STORY 07
「農業はもう限界か?」
日本の農業に希望の種を蒔く
群馬県前橋市。かつて田畑に賑わいをもたらしていたこの地は、現在、休耕地が目立つ風景に変わりつつある。減反政策がもたらした米の需要減少、そして少子高齢化による農業の担い手不足が、この地域だけでなく日本全国で深刻な問題となっている。
日本では1970年代から続く減反政策によって、米の生産量が制限され、米作りを主とする農家は次第にその基盤を失っていった。さらに、グローバル化の影響で安価な輸入農産物が市場を占め、国産農産物の価格競争力が低下した。農業は収益の厳しい産業となり、若い世代の農業離れが加速している。結果として、日本の農地の荒廃と農業そのものの存続が危機にさらされている。
農業は自然相手の仕事であり、天候不順や災害による影響を受けやすい。収益が安定しないため、農業を続けるモチベーションを保つのが難しい。「どんなに頑張っても、米の値段が安いままでは生活が成り立たない」「田んぼや畑が荒れていくのを見ると、昔はここに稲が揺れていたのに…」農業が盛んだった時代と比べ、地域の活気が失われていくことを悲しむ声もある。
食を支える農業は、国の礎を支える大切な柱だ。
安心・安全な食材を生産したい。
安心・安全は「米」を食べてほしい。
一人ではできないなら、組織の力でやればいい。
つくり方がわからないなら、学べばいい。
私たちは農業事業「大和の台所」を立ち上げた。
地域の休耕地を利用し、無肥料・無農薬にこだわった米づくりを開始した。農薬や化学肥料を使わず、自然の力を信じた栽培方法は、環境への負荷を最小限に抑え、持続可能な農業を実現する手段である。土地本来の力を活かし、安心・安全な食材を生み出すことを目指している。
更には米の第6次産業化。
無農薬米を原料にした米粉、日本酒、菓子といった加工品を開発し、農作物に新たな価値を付加することで、農業の収益性を高めることを目指している。
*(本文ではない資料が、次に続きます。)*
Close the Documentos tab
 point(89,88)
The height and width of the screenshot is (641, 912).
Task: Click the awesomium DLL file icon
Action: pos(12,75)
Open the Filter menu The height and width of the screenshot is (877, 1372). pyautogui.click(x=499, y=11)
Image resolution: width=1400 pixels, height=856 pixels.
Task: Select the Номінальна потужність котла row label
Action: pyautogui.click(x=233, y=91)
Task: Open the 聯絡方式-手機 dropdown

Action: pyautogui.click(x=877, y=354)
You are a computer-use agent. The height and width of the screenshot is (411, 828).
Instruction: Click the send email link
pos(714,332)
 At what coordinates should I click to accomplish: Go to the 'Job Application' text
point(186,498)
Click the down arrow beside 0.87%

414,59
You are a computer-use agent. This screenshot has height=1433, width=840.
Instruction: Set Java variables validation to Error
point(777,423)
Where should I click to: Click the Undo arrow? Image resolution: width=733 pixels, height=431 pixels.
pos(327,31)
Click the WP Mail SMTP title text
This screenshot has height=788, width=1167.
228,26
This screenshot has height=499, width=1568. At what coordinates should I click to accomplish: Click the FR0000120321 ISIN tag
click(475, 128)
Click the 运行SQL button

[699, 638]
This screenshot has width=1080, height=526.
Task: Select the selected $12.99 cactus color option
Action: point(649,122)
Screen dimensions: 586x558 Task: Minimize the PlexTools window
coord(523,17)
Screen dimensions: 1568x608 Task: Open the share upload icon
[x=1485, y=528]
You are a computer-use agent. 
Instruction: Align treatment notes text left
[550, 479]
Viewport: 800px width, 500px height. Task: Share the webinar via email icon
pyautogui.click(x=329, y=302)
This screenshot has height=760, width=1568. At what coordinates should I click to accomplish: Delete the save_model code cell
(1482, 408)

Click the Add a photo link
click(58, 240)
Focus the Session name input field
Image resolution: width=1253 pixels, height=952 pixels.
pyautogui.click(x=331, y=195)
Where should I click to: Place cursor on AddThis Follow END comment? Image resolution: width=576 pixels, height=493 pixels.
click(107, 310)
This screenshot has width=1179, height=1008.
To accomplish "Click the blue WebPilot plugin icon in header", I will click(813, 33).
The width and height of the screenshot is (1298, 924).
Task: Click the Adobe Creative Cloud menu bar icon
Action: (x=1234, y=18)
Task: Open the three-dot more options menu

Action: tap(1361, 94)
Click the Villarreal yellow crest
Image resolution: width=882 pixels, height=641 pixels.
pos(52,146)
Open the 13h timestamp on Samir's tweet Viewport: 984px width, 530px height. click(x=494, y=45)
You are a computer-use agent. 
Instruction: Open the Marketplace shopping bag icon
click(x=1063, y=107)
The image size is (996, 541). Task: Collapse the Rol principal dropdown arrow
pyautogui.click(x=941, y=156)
しかし、無肥料・無農薬の米づくりは多くの困難を伴う。収穫量は通常よりも少なく、雑草の管理はすべて手作業で行わなければならない。手間と時間がかかるだけでなく、市場での取引価格も低いため、経済的な課題も大きい。それでも、地域農業を守り、日本の農業の未来を築くために、この道を選んだ。
2024年秋。
初めての収穫量は3.6t。
「農業はもう限界か?」
私たちは諦めない。
新しい可能性を探り続けることで、日本の農業に希望の種をまく。困難な道ではあるが、この土地で生まれる米が、地域や人々の未来を耕す力になると信じている。
大和の台所
日本の耕地面積は最大だった昭和36年の609万ヘクタールから毎年2.9万ヘクタール(東京ドーム6,170個分)が毎年無くなっています。また、就農人口の高齢化も顕著です。手間も時間もかかるため、有機や無農薬で農作物をつくることができる農家も多くはありません。
私たちは農業の価値を高めたい。農業を6次産業化しビジネスモデルを構築することで就農者を増やし、国内の食料自給率を高めるだけでなく、日本の製品を広く海外で販売することを目指しています。